La institucionalidad manipulada

Autor:

Marina Menéndez Quintero

Mujeres ecuatorianas se apostaron el miércoles ante el Congreso para pedir la consulta con vistas a la Constituyente. Foto: AP No ha bastado la confianza mayoritaria de sus pueblos expresada en los arrolladores triunfos electorales de Evo Morales y Rafael Correa, para despejar el camino a los jóvenes procesos renovadores en Bolivia y Ecuador.

Reiterados intentos de la oposición para usar la institucionalidad en contra de los cambios buscan, otra vez, entorpecer la misión refundadora del MAS y de Evo en Bolivia en tanto, en Ecuador, un Congreso representativo de la partidocracia que Correa critica, pretende cerrar el paso a la primera medida realmente democrática y refundadora en aquella nación: la convocatoria al referendo donde sea la ciudadanía quien diga si quiere o no Asamblea Constituyente, para que la Patria Altiva y Soberana que la mayoría votó, se erija sobre los pilares de una nueva Carta Magna.

Pocas horas después de que Morales ratificara el propósito de materializar nuevas nacionalizaciones y rescatar el sector minero para los bolivianos, una jugarreta de los partidos de oposición ha secuestrado el liderazgo del Senado y se propone declarar nulos, desde allí, nada menos que el decreto que nacionalizó los hidrocarburos y la denominada Ley de Reconducción Comunitaria de la Reforma Agraria, encaminada a repartir los terrenos ociosos en los latifundios, y brindar asistencia a los nuevos productores.

Ello confirma la necesidad de plasmar los cambios en una Constitución originaria, prioridad reiterada por Evo en las conmemoraciones por el primer año de su gobierno, y evidencia también porqué los asambleístas opositores se empeñan en entorpecer las labores de la Constituyente.

Aunque ha ratificado la preeminencia del diálogo y el entendimiento sobre la confrontación, el líder del MAS ha sido concluyente frente a las reticencias de quienes quieren detener la refundación: si en julio no ha concluido sus labores la Asamblea —pues en agosto vence la fecha reglamentada para que lo haga— será el pueblo quien decida, advirtió el mandatario boliviano este miércoles.
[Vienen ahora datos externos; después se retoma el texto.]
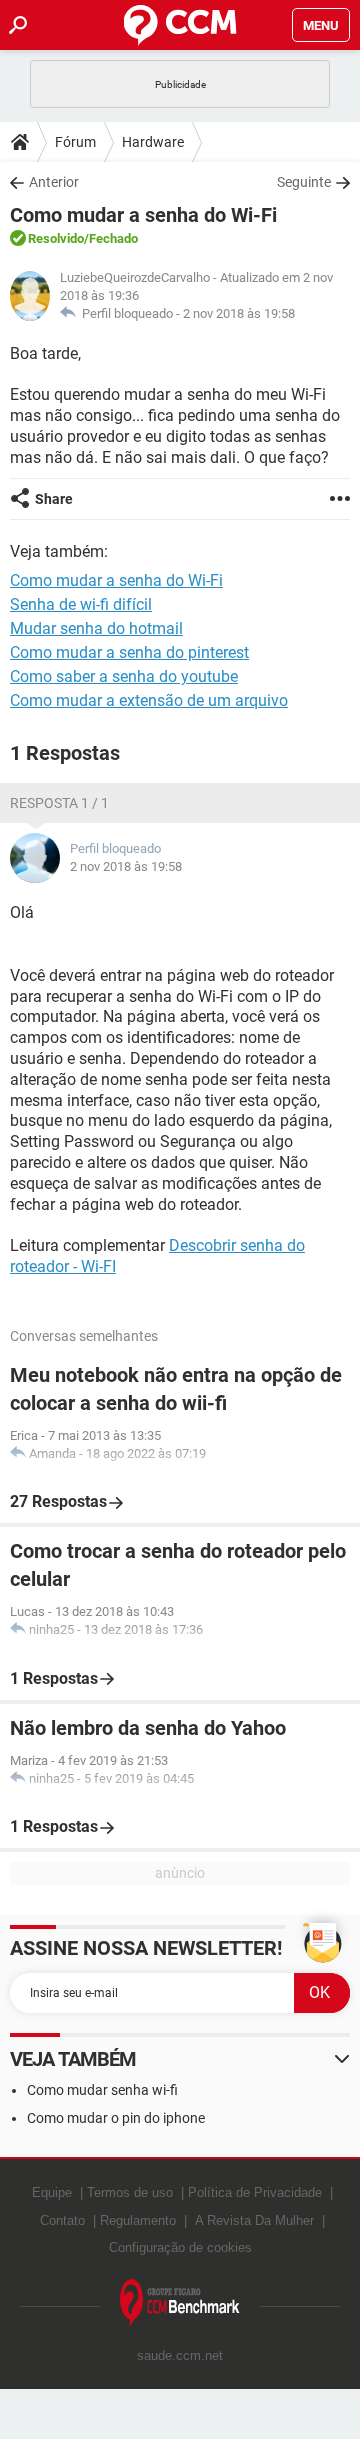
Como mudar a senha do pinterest (129, 652)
La aseveración parece aludir al referendo previsto para que sean los electores bolivianos quienes aprueben el texto completo de la nueva Carta Magna; pero también podría interpretarse como referencia a la indiscutible fuerza política y moral que significaría, en cualquier contexto, el pronunciamiento de las mayorías.
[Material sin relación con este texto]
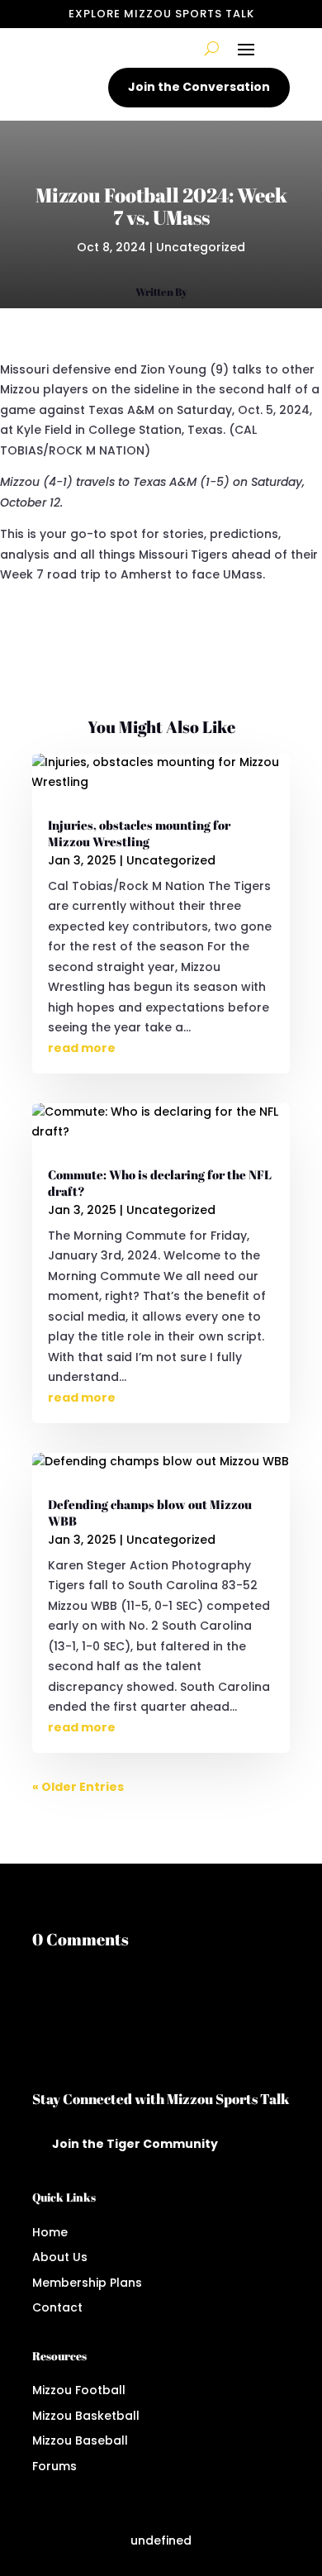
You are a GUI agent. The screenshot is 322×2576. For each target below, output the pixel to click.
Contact (57, 2307)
En medio de los conflictos que genera la legislación de la Bolivia nueva, la anunciada creación de una Coordinadora para el cambio, donde estarán el ejecutivo, el parlamento, el MAS, la Asamblea Constituyente y representantes de cada uno de los departamentos del país escogidos entre las bases populares, constituye una medida verdaderamente revolucionaria y democrática que podría allanar los caminos para lograr un gobierno sustentado sobre el consenso como aspira Evo Morales y no sobre la confrontación, pero haciendo valer los designios del pueblo.

PUEDE HABER REBELIÓN

Poniendo el parche con antelación, los partidos de derecha representados en el Congreso de Ecuador dilatan la aprobación de la consulta popular que deberá decidir, apenas, la instauración de la Asamblea que redactará la nueva ley de leyes.

El primer obstáculo lo puso el poder electoral, que habría podido dar ya el visto bueno a la consulta pero la remitió al legislativo, donde Alianza PAIS —la agrupación política que postuló a Correa— no tiene ni un diputado pues, en señal de rechazo a esa vieja estructura política, no presentó candidatos...
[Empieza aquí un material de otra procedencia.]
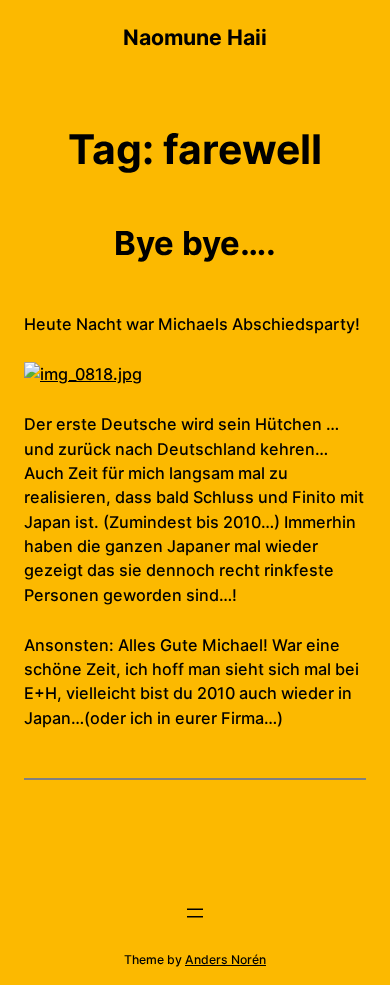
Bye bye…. (195, 243)
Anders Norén (225, 959)
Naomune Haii (195, 37)
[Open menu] (195, 913)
Ese Congreso dio el primer zarpazo con la imprevista e inconsulta nominación, a inicios de esta semana, de Francisco Cucalón como fiscal general, designación rechazada por Correa y por sectores de la población que protestaron ante la sede del legislativo.

Ahora las manifestaciones se podrían reeditar, pues organizaciones sociales e indígenas han advertido tanto al Congreso como al Tribunal Supremo Electoral que «habrá una rebelión» si no aprueban la convocatoria al referendo antes de que concluya esta semana.

El aviso debe resultar una advertencia a los poderes enquistados en sociedades que deben ser refundadas: las democracias participativas en fragua por primera vez le han dado voz a la ciudadanía. Y, en ese contexto, las mayorías mandan.